WHO expert team arrives in China to trace potential COVID-19 origins
Updated 03:31, 15-Jan-2021
Toni Waterman in Brussels


A year into the pandemic, and with Europe facing a "tipping point" in infections, a World Health Organization (WHO) team is in China attempting to better understand the novel coronavirus.

The team is comprised of experts in the fields of virology, epidemiology, and viral genome sequencing.


"Chinese scientists still store the strains so that we could get all the necessary data and make specific conclusions on the basis of the material studied," said Ihor Perehinets, WHO's program area manager.

"At this stage, we know that we're just using the concerted efforts between WHO experts and Chinese scientists to study the situation in detail."

Peter Ben Embarek – the WHO's top expert on animal diseases that cross to other species, who went to China on a preliminary mission last July – is leading the team of independent experts, a WHO spokesman said.

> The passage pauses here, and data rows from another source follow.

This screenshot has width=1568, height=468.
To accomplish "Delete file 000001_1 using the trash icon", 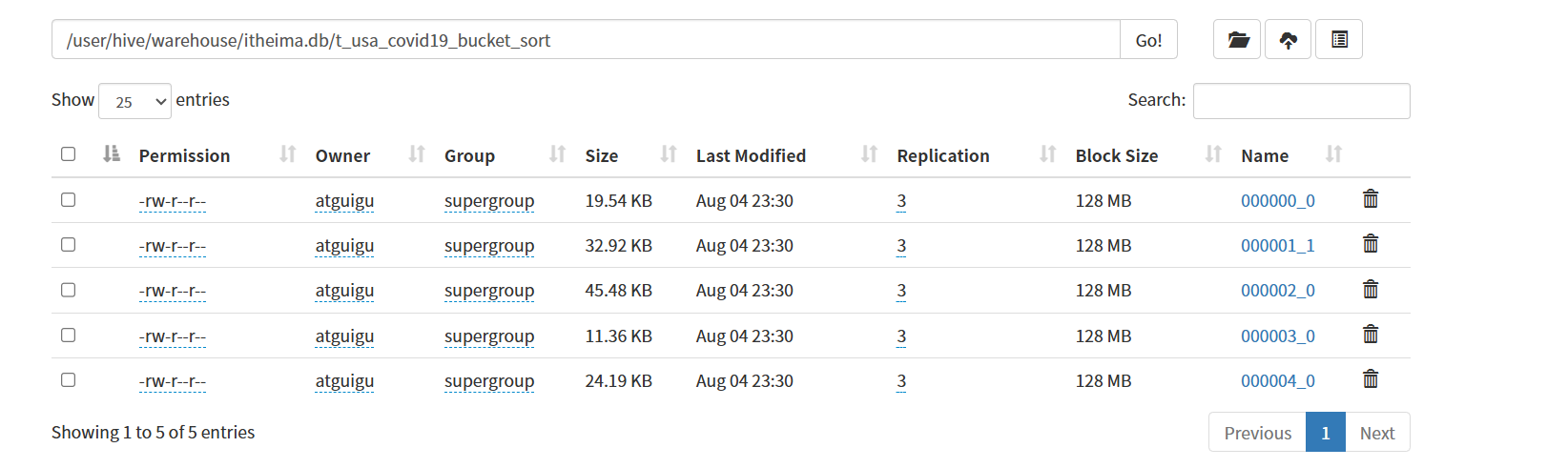I will coord(1371,243).
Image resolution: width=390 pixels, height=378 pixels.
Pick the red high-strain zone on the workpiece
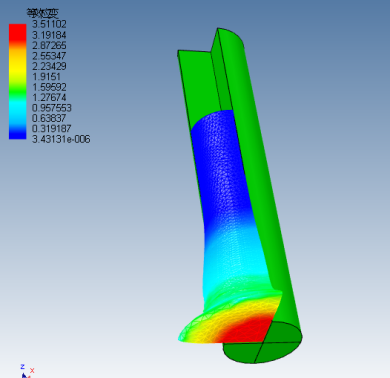[248, 330]
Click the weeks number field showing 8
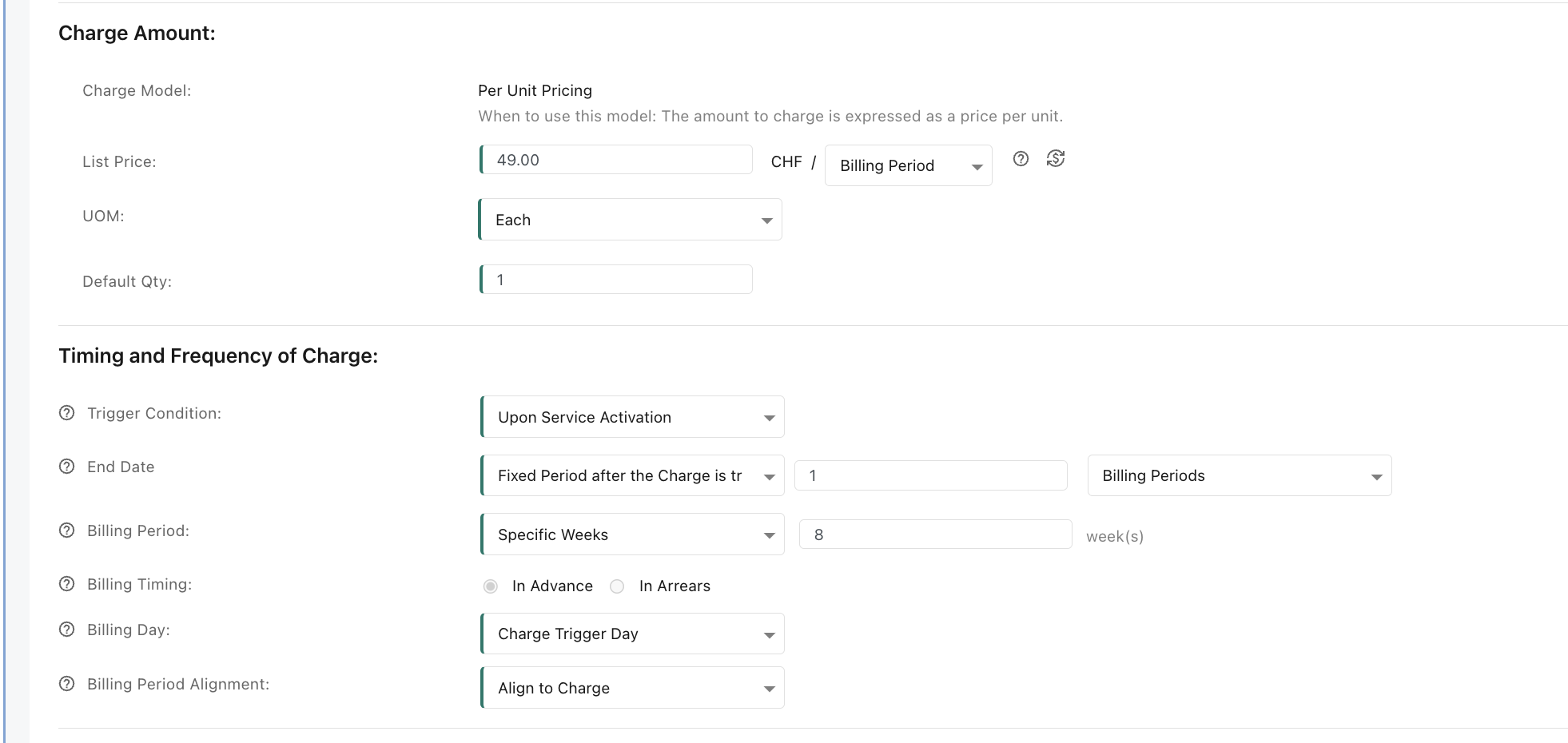 (935, 534)
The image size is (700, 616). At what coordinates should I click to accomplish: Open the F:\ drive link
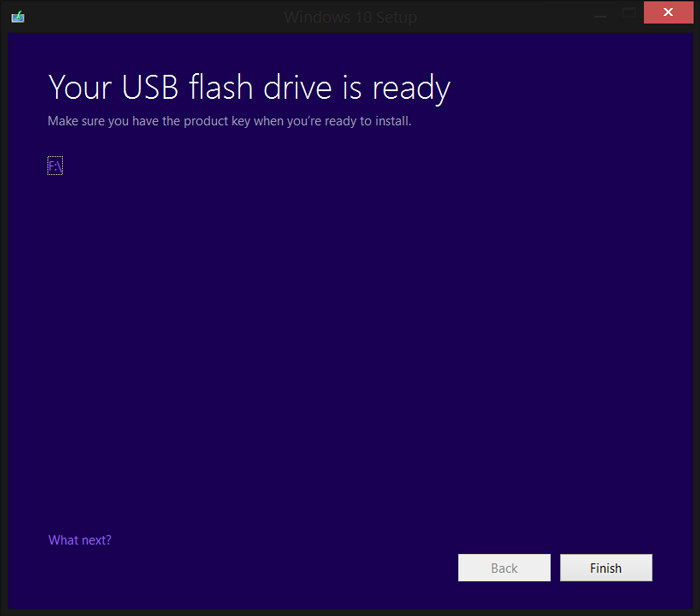55,166
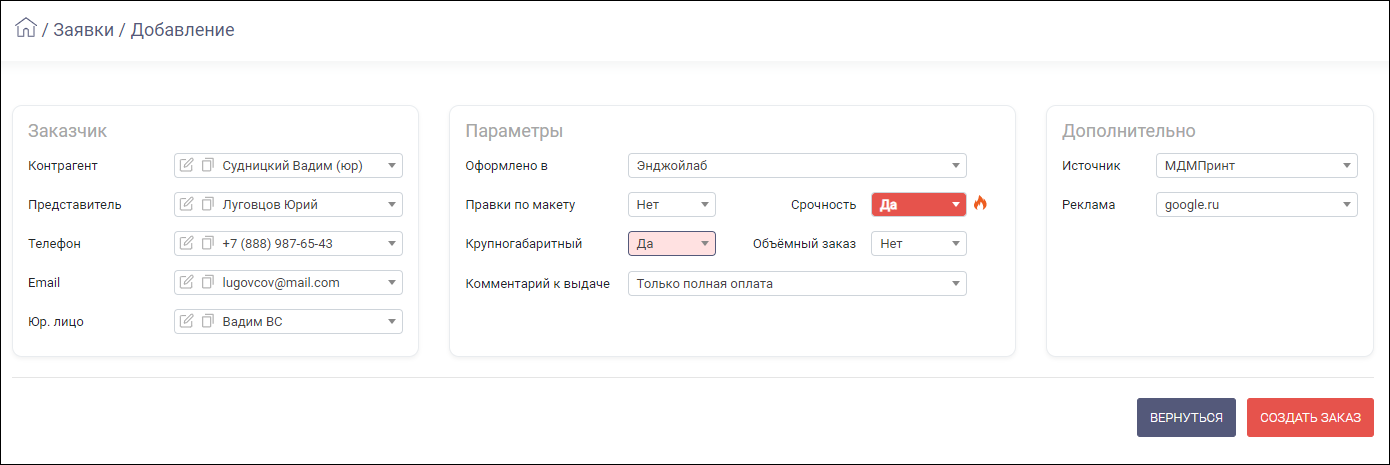Open the red Срочность dropdown
Image resolution: width=1390 pixels, height=465 pixels.
[x=919, y=204]
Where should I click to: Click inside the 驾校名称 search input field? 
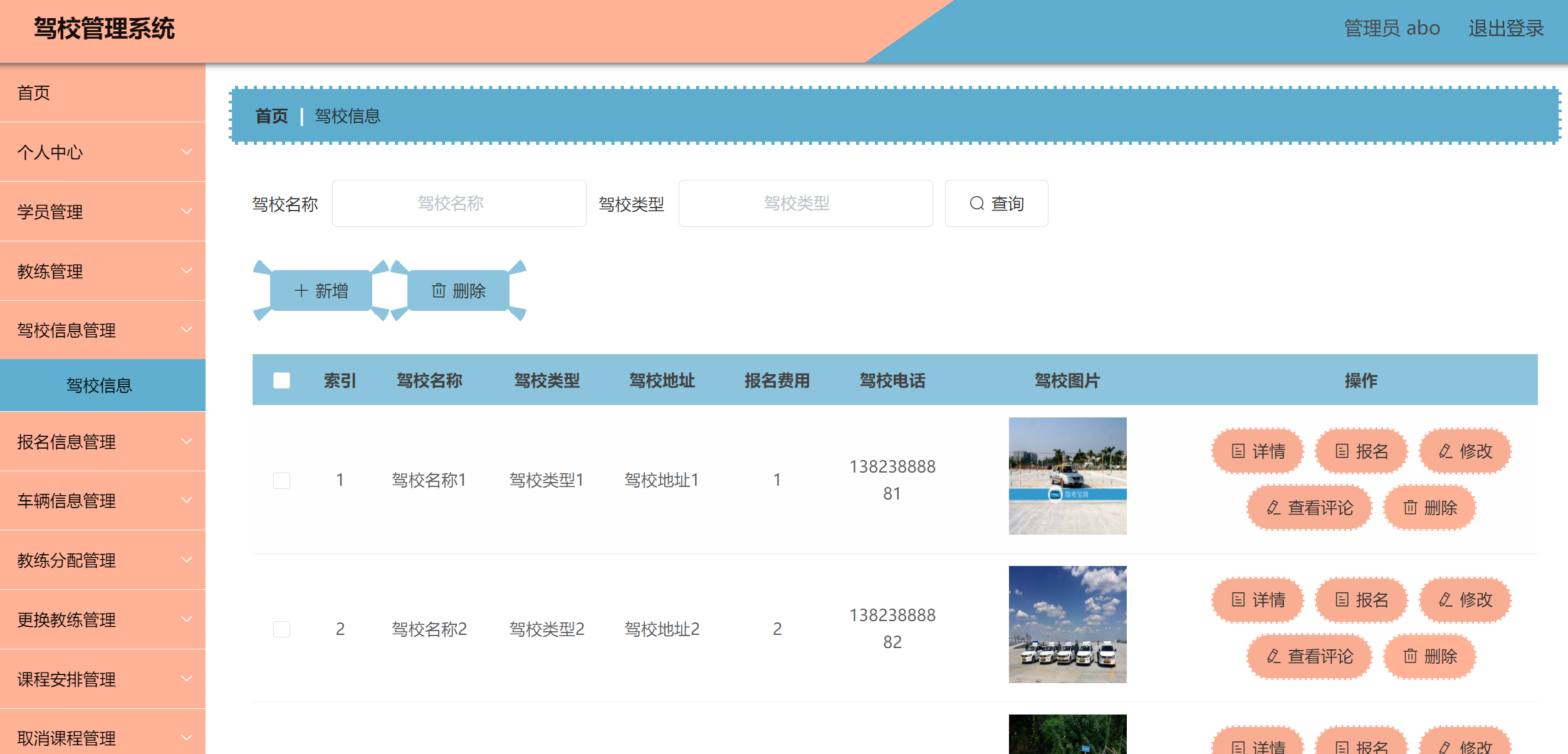(459, 203)
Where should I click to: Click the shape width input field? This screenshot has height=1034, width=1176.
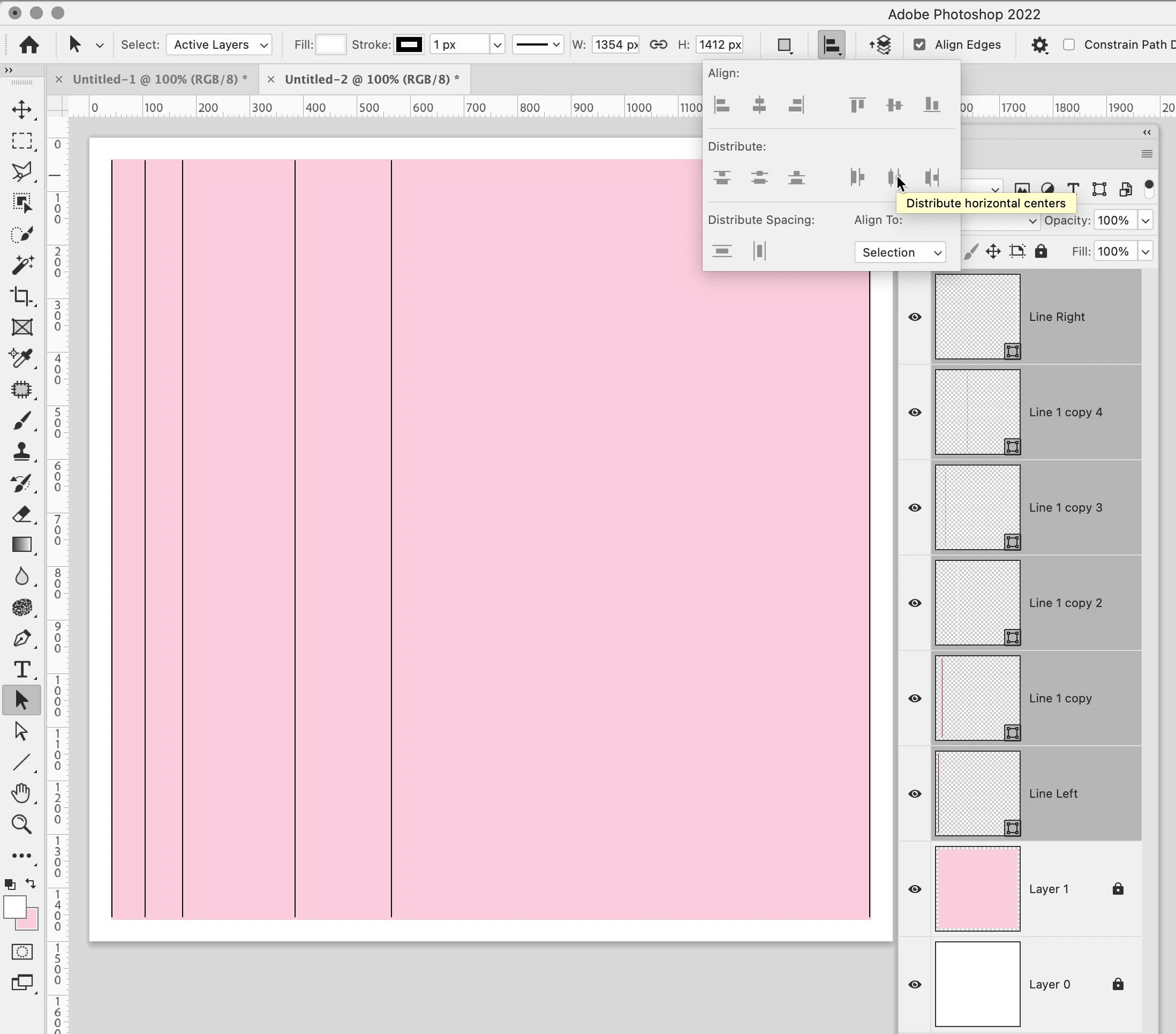[x=615, y=44]
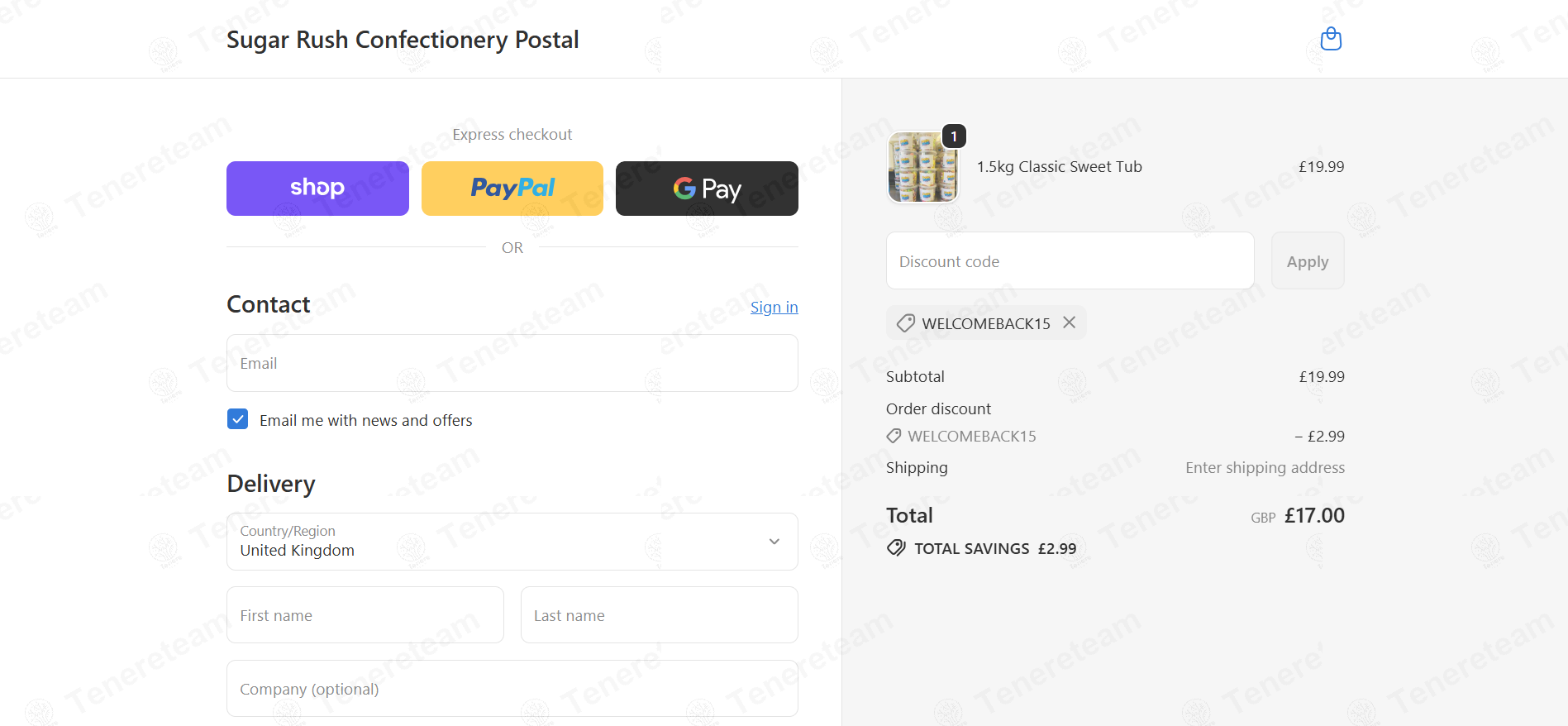Click the discount tag icon on the WELCOMEBACK15 chip
The width and height of the screenshot is (1568, 726).
tap(906, 323)
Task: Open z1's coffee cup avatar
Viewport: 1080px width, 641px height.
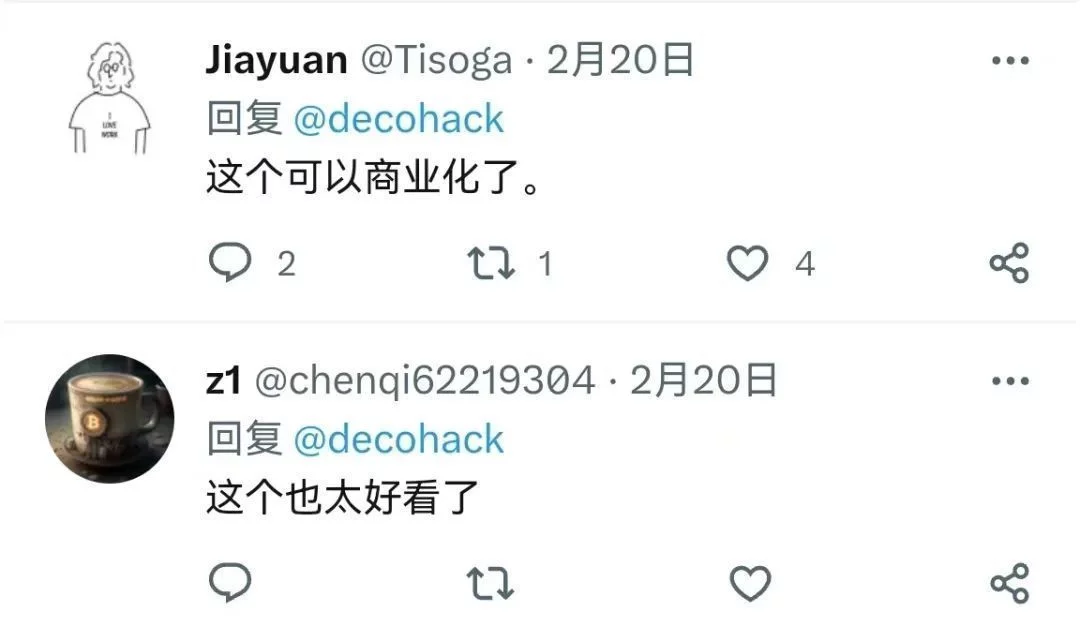Action: tap(110, 419)
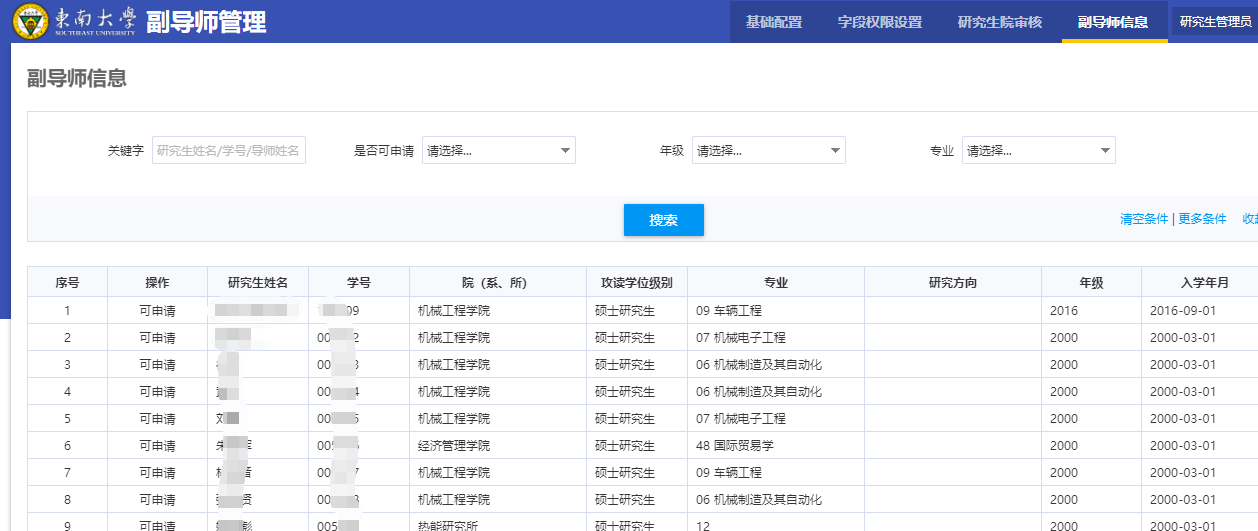Click the 清空条件 link

tap(1143, 219)
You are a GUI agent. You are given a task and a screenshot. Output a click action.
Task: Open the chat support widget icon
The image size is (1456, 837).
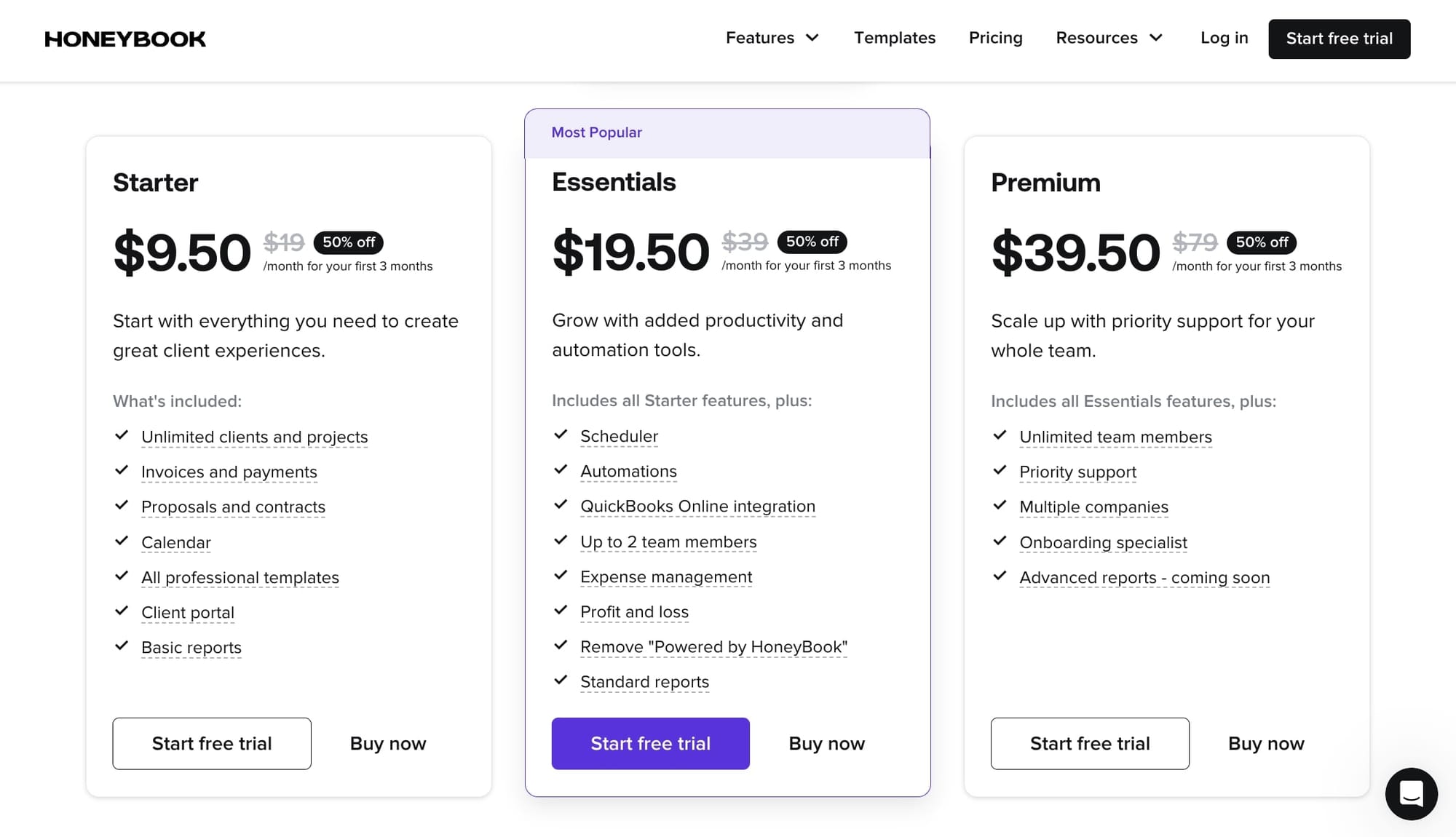click(x=1411, y=793)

The aim of the mission is to find out where the spread came from so to see what lessons can be learned for the future.

"We are looking for the answers here that may save us in future – not culprits and not people to blame," said the WHO's top emergency expert, Mike Ryan. He added that the WHO was willing to go "anywhere and everywhere" to find out how the virus emerged.


COVID-19 has affected people across the world – but where did it come from? /Reuters

COVID-19 has affected people across the world – but where did it come from? /Reuters


It comes as the head of the WHO's Europe division Hans Kluge called for countries to do more to contain the virus. "We remain in the grip of COVID-19 pandemic," said Kluge.  

"This moment represents a tipping point in the course of the pandemic where science, politics, technology, and values must form a united front in order to push back this persistent and elusive virus."

The rapid spread of new variants was a "concern," said Kluge. He urged governments and citizens to increase coronavirus fighting measures to slow transmission and protect health systems from collapse.      

"For a short period of time, we will need to do more than we have done before, to intensify the public health and social measures to be certain that we can flatten the steep vertical line seen in some countries," he said.  

Kluge pleaded for mask-wearing, social distancing, and limited social gatherings to be followed more strictly, while continuing to respect quarantine measures.  

The warning came as coronavirus infections continue to surge across Europe. The mass rollout of immunization programs will eventually help slow the spread, but the WHO cautioned it will take many months, if not the entire year, before that happens.